A History of the Peninsular War is a seven-volume non-fiction scholarly historical work written by Sir Charles Oman, covering the Peninsular War (1807-1814) in the Iberian Peninsula during the Napoleonic Wars. Clarendon Press published the first volume in 1902 and volume seven in 1930.

==About the seven volumes==

This seven-volume history is described as appealing, scholarly, thorough, and definitive. The author does acknowledge politics and diplomacy throughout, but the main narrative focus is on military events. Additionally, human beings on the field are the focus rather than military units "with numerical designations." The books present equal analysis to all the powers involved in the seven-year conflict. Many of the important actors and decision makers in the armies of Spain, Portugal, the United Kingdom and the First French Empire are included. Oman's writing style is late Victorian, cleverly humorous, and genial in places, demonstrating a facility for story-telling. Meanwhile, he ensures the pertinent facts of the many covered events are presented.

Regarding scholarship, Oman went "through everything available" and then dug for more, discovering diaries, memoirs, military dispatches, general orders, "parliamentary papers", filed newspapers, pertinent national archives, and so on. He personally reconnoitered relevant geographical areas enabling him to give first-hand descriptions of the topography. Also, Oman's "studies of personalities and their thought processes, [has revealed] the depth of his research."

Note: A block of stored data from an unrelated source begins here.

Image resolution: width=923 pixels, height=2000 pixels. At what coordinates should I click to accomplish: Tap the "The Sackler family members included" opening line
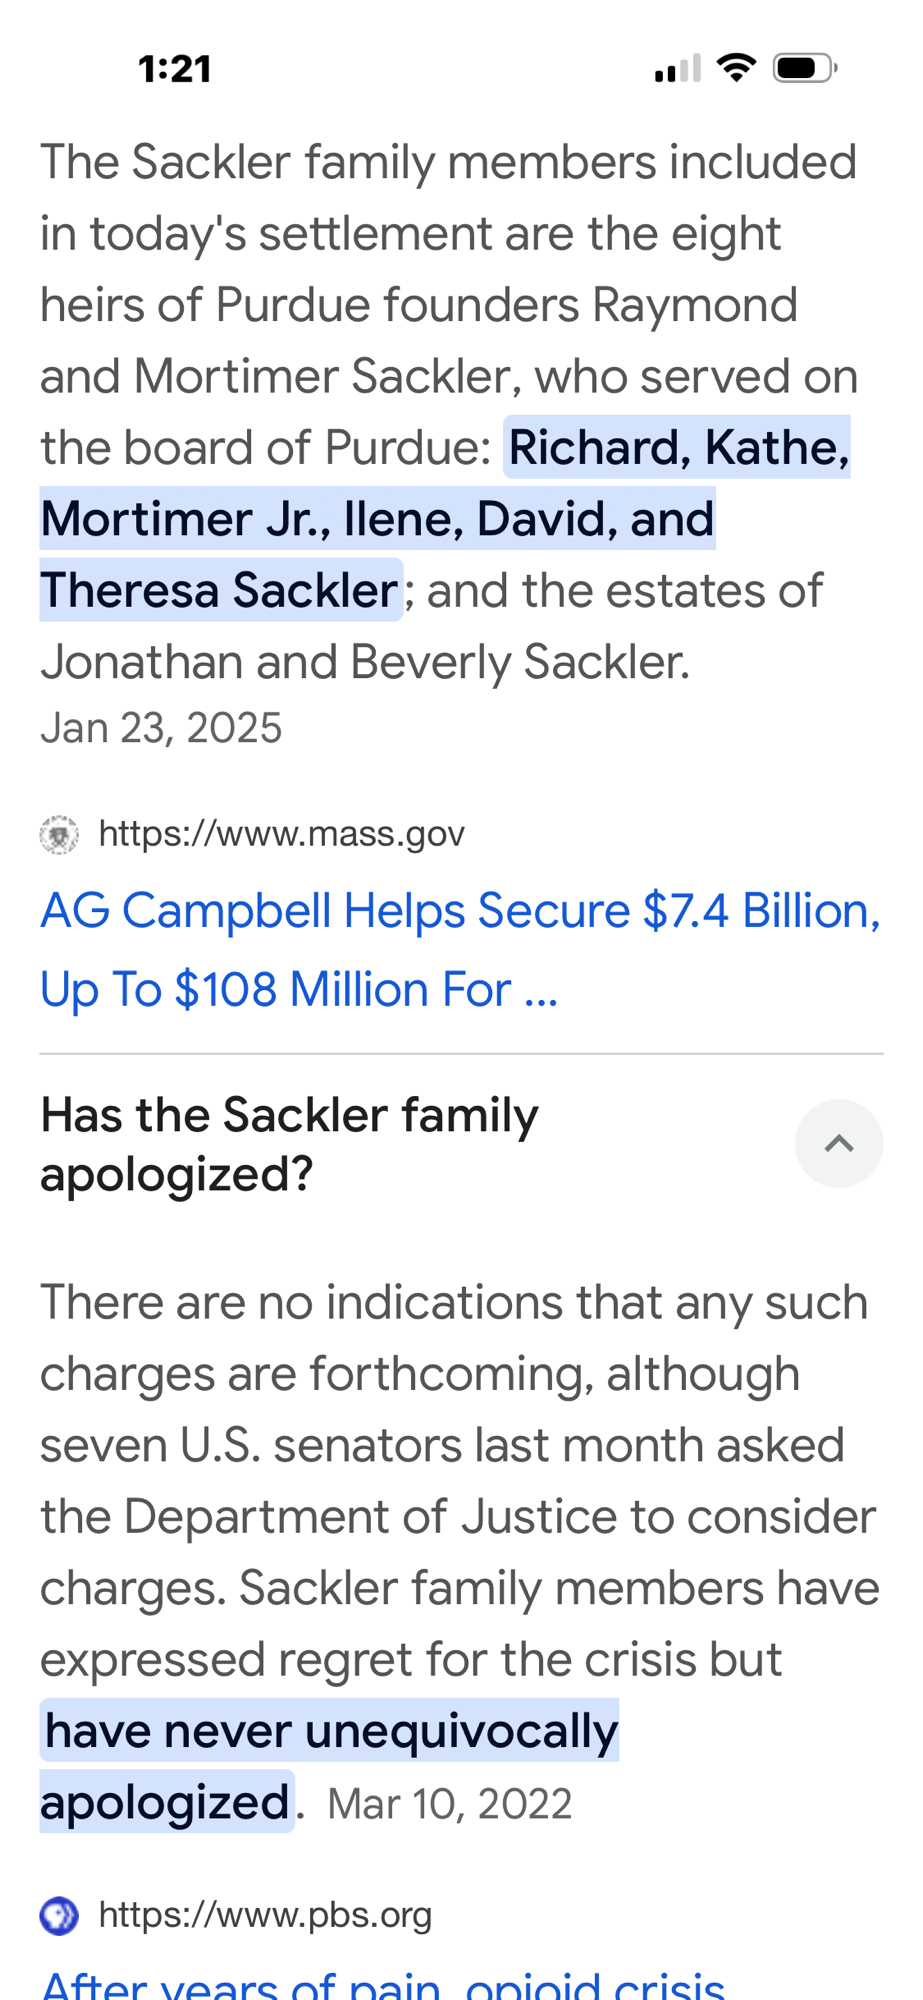click(x=448, y=162)
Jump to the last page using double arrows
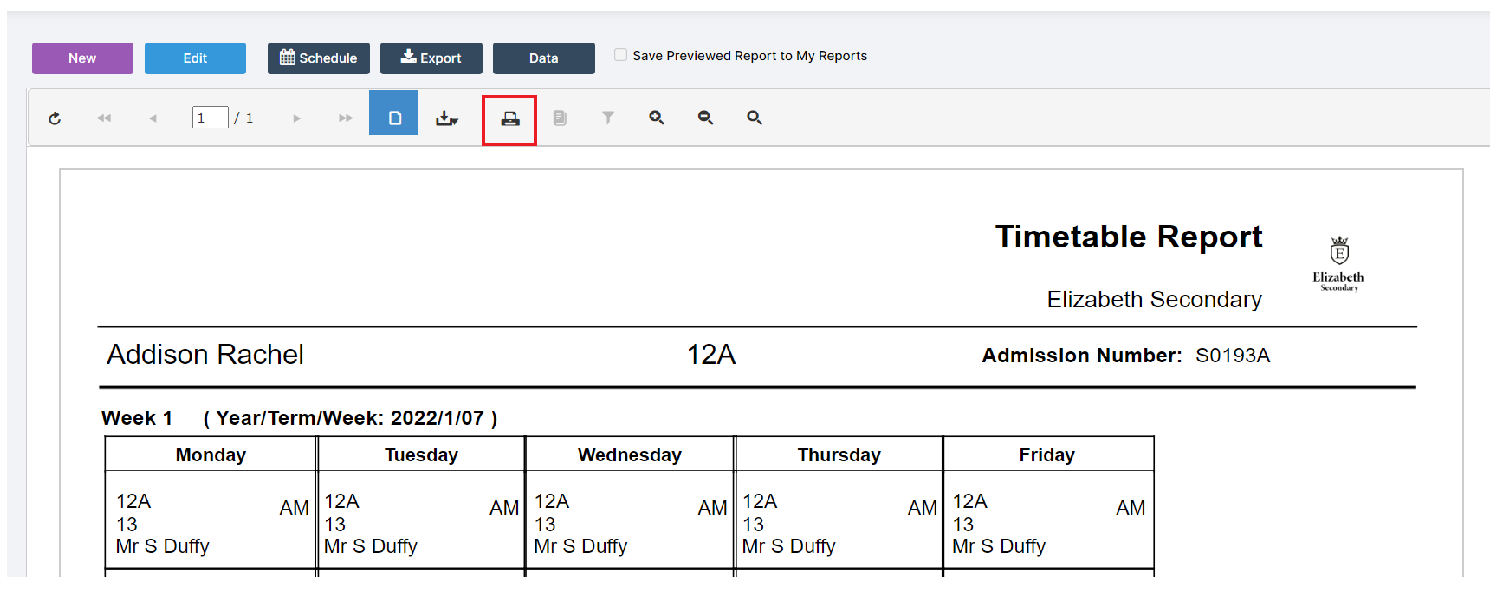 pyautogui.click(x=345, y=117)
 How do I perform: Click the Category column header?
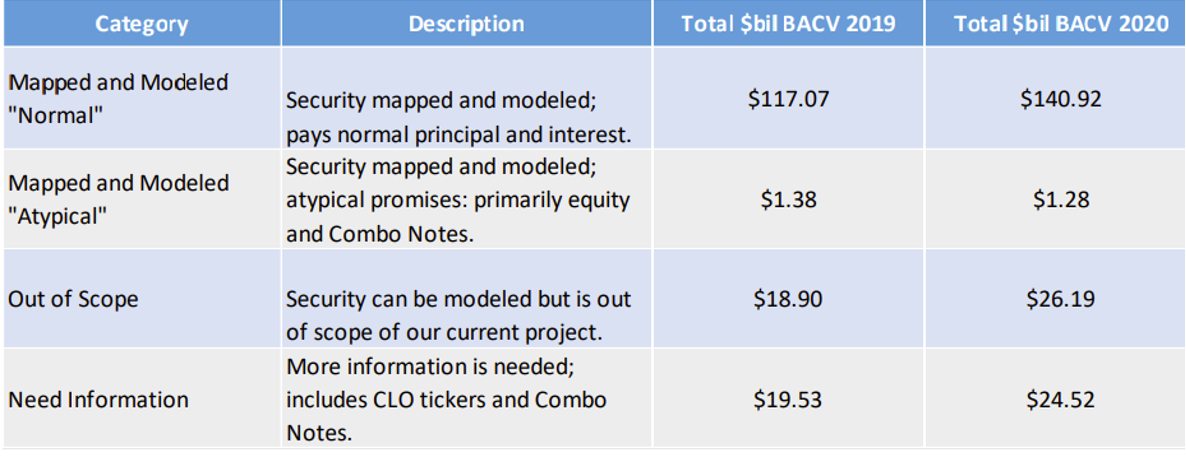coord(141,24)
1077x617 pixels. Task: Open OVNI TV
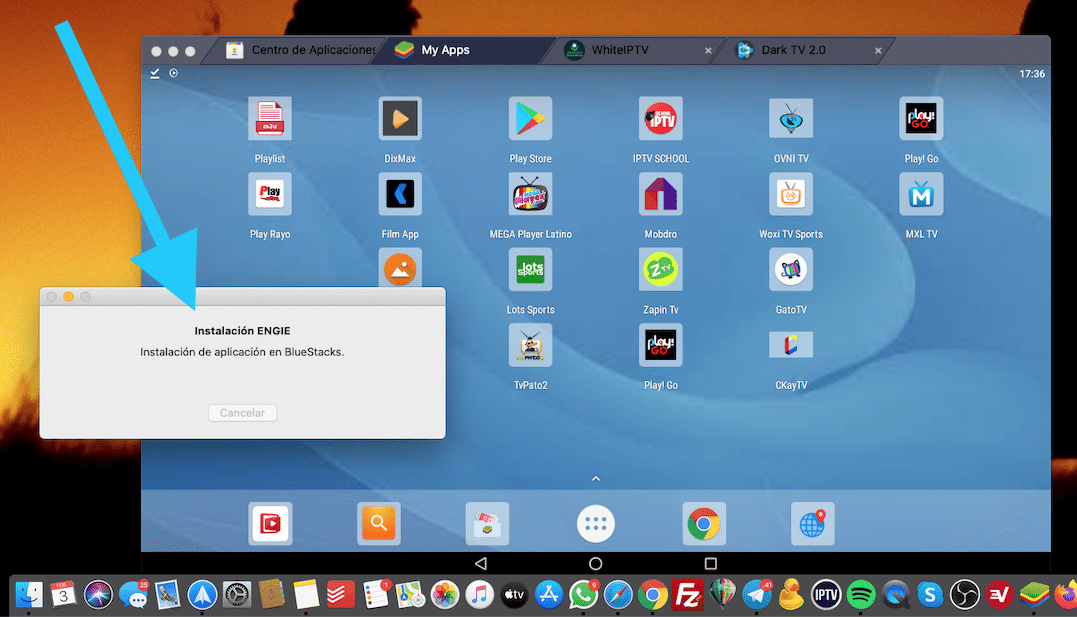[790, 117]
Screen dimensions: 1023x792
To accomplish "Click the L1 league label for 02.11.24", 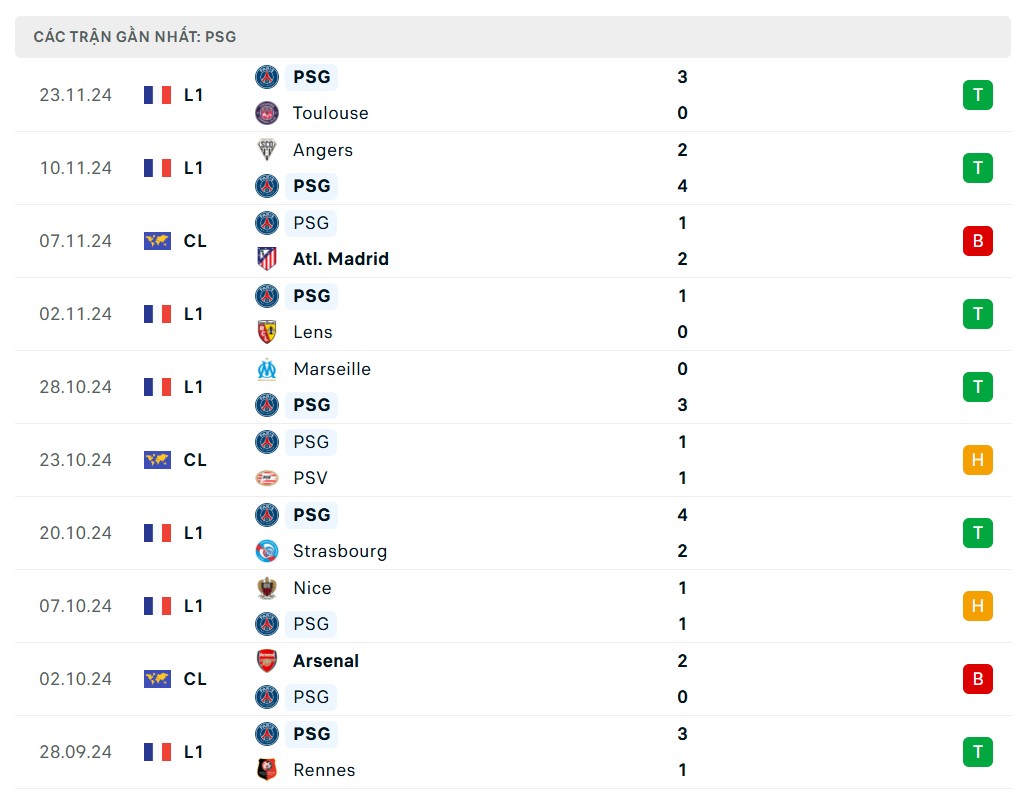I will click(193, 314).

Oman is widely perceived as unbiased with his coverage. In fact, one of his main objectives for writing this history was to counter Sir William Napier's seemingly flawed recounting of events in Napier's own six-volume work, History of the War in the Peninsula and the South of France from the Year 1807 to the Year 1814 (published 1828-1840) Oman perceived Napier's account as heavily biased, exaggerating Spanish defeats and minimizing Spanish successes, while also diminishing entrenched Spanish resistance which frustrated the Duke of Wellington. Napier had a high regard for Napoleon while at the same time being critical of the Spanish. Oman also stated that another reason for creating his historical account was the very large amount of source material that had become available since the publication of Napier's work.

Producing this seven-volume history spanned nearly thirty years and it demonstrated Oman's unflagging "industry, perseverance, and volume of reading." He personally reconnoitered the "very scene[s] of action [of] nearly all Wellington's battlefields." Appendices, lists of casualties, and clearly illustrated maps complete this endeavor. Godfrey Davies, in his book Wellington's Army, pointed out weaknesses in Oman's work in regard to his estimates of Wellington as a general and Wellington's relations with his officers and men.

==Chronology==
This history was published between 1902 and 1930 in seven volumes:
- Volume 1 was published in 1902. It covers the years 1807–1809. It is entitled " Treaty of Fontainebleau to Corunna. " 673 pages. Free download at https://www.gutenberg.org/ebooks/53264
- Volume 2 was published in 1903. Coverage includes January to September 1809 and is entitled " Corunna to end of Talavera campaign. " 670 pages. Free download at https://www.gutenberg.org/ebooks/54279
- Volume 3 was published in 1908. It covers September 1809 to December 1810 and is entitled " Ocana, Cadiz, Bussaco, Torres Vedras. " 575 pages. Free download at https://www.gutenberg.org/ebooks/55231
- Volume 4 was published in 1911. It covers December 1810 to December 1811 and is entitled " Massséna's retreat, Fuentes de Onoro, Albuera, Tarragon " 672 pages. Free download at https://www.gutenberg.org/ebooks/56812
- Volume 5 was published in 1914. It covers October 1811 to August 1812, and is entitled "Valencia, Ciudad Rodrigo, Badajoz, Salamanca, Madrid." 642 pages. Free download at https://www.gutenberg.org/ebooks/62291
- Volume 6 was published in 1922. Coverage encompasses the beginning of September 1812 to the beginning of August 1813. It is entitled "Siege of Burgos, retreat from Burgos, Vittoria, Pyrenees." 790 pages. Free download here https://archive.org/details/historyofpeninsu06oman
- Volume 7 was published in 1930. Coverage includes August 1813 to the middle of April 1814. It is entitled St Sebastian, invasion of France, Nivelle...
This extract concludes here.